** 作業指示 **
1. 符号化処理の抜粋文から、「図2に示す処理フローでは、ス」を含む箇所で始め、「λは係数)により算出される。」で終わる範囲を一字も変えずに複製してください。
2. 符号化処理の抜粋文は、最後の文の後にどう続きますか。その次の部分を書き継いでください。

** 抜粋文 **
図2に示す処理フローでは、ステップS115〜ステップS140のループ処理ごとに、参照構造生成部13は、ステップS120において、符号化対象ブロックスタック内でイントラ符号化ブロックとなるブロックを変えるように参照構造を生成する。参照構造の生成後、ブロックスタックメモリ12は、符号化対象ブロックスタックと、当該ブロックスタックについて参照構造生成部13が生成した参照構造とを符号化部14に出力する。符号化部14は、参照構造に従って符号化対象ブロックスタックの符号化を行う(ステップS125)。符号化部14は、ブロックスタックの参照構造と、その参照構造を用いた符号化結果とを対応付けて符号化結果メモリ15に格納する。RD効率推定部16は、符号化結果メモリ15に記憶される符号化結果を用いてRD効率を推定し、推定したRD効率を参照構造と対応付けてRD効率メモリ17に書き込む(ステップS130)。RD効率は、符号量Rと符号化歪量Dとを線形結合した指標であり、D+λR(λは係数)により算出される。

** データ欄 **
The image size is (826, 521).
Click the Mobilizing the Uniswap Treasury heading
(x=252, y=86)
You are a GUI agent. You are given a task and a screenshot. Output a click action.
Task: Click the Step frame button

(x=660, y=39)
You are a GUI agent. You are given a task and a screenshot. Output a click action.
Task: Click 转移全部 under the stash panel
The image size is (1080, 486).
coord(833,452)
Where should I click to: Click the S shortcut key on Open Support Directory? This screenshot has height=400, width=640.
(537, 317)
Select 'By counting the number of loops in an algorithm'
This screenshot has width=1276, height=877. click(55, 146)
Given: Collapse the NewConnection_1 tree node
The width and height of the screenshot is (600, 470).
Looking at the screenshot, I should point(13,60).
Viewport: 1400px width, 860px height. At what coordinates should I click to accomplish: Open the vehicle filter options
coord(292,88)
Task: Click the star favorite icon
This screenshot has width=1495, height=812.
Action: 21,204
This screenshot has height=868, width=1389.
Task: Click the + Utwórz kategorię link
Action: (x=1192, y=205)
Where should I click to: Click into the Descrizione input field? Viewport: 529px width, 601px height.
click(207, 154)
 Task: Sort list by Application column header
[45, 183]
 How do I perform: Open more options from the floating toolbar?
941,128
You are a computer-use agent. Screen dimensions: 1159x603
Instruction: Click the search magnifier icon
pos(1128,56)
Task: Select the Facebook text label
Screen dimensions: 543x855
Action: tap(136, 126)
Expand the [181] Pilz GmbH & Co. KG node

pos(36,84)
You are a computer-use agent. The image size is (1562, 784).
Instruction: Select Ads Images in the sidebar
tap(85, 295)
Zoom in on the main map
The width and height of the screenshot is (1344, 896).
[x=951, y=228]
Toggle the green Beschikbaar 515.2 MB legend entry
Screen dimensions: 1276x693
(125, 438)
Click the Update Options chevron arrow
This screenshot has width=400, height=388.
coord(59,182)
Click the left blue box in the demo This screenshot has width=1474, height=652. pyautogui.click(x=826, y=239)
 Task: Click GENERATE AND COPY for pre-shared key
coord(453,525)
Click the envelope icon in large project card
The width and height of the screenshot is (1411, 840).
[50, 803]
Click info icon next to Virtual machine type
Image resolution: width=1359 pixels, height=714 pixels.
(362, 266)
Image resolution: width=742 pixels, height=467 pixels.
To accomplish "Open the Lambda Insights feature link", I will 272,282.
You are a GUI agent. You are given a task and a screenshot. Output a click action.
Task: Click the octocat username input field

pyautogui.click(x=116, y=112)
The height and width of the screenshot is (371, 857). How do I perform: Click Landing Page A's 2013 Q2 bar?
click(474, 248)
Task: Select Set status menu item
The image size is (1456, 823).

** 各課題の結果 **
1.
図2に示す処理フローでは、ステップS115〜ステップS140のループ処理ごとに、参照構造生成部13は、ステップS120において、符号化対象ブロックスタック内でイントラ符号化ブロックとなるブロックを変えるように参照構造を生成する。参照構造の生成後、ブロックスタックメモリ12は、符号化対象ブロックスタックと、当該ブロックスタックについて参照構造生成部13が生成した参照構造とを符号化部14に出力する。符号化部14は、参照構造に従って符号化対象ブロックスタックの符号化を行う(ステップS125)。符号化部14は、ブロックスタックの参照構造と、その参照構造を用いた符号化結果とを対応付けて符号化結果メモリ15に格納する。RD効率推定部16は、符号化結果メモリ15に記憶される符号化結果を用いてRD効率を推定し、推定したRD効率を参照構造と対応付けてRD効率メモリ17に書き込む(ステップS130)。RD効率は、符号量Rと符号化歪量Dとを線形結合した指標であり、D+λR(λは係数)により算出される。

2.
RD効率比較部18は、現在のループ処理のステップS130において推定されたRD効率と、RD効率メモリ17に記憶される、現在の符号化対象ブロックスタックの他の参照構造のRD効率とを比較し、最適なRD効率の符号化結果が得られたか否かを判定する(ステップS135)。RD効率比較部18が、最適なRD効率の符号化結果を得ていないと判定した場合(ステップS135:NO)、参照構造生成部13は、符号化対象ブロックスタックの新たな参照構造を生成するステップS120からの処理を繰り返す。
そして、RD効率比較部18が、最適なRD効率の符号化結果を得たと判定した場合(ステップS135:YES)、参照構造生成部13又は符号化部14は、フォーカルスタック全体を符号化したか否かを判定する(ステップS140)。参照構造生成部13又は符号化部14が、まだフォーカルスタック全体を符号化していないと判定した場合(ステップS140:NO)、ステップS115の処理に戻り、参照構造生成部13は、まだ符号化を行っていないブロックスタックの中から新たな符号化対象ブロックスタックを選択する。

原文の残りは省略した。